(ASSIGNMENT)
Number of lines below with the word "computer": state it and write nothing more.

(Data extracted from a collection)
■ ■ ■ ■

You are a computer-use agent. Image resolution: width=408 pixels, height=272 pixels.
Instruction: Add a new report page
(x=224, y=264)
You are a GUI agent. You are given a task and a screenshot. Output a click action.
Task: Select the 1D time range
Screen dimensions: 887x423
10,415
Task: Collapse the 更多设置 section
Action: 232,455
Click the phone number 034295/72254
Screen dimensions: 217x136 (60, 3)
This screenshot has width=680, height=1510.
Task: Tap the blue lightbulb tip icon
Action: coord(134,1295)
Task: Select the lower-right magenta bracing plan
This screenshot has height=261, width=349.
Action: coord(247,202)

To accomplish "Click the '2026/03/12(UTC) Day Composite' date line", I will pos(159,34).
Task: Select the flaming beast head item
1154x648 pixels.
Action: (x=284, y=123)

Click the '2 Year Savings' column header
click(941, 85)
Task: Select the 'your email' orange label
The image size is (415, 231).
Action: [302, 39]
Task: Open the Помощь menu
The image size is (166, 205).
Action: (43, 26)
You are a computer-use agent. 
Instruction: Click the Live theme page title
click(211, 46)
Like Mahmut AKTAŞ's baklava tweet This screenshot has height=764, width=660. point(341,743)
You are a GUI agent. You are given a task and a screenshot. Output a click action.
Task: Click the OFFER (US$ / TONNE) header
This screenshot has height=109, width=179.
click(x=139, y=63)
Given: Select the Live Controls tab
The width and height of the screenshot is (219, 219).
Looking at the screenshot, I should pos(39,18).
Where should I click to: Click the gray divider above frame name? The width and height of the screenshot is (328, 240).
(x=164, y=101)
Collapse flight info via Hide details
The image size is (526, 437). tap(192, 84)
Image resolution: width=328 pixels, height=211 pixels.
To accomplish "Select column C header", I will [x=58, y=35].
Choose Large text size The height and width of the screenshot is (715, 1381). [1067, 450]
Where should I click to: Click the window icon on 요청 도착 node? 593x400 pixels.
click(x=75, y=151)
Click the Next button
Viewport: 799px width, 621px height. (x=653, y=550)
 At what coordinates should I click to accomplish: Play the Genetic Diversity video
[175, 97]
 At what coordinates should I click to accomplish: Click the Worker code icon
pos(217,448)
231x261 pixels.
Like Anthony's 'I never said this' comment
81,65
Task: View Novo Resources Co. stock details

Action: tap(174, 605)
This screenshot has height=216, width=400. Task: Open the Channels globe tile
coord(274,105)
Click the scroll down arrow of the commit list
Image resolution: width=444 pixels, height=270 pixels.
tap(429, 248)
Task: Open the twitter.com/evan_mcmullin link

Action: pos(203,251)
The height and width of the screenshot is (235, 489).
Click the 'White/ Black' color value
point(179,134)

■ ■ ■ ■

(RESULT)
2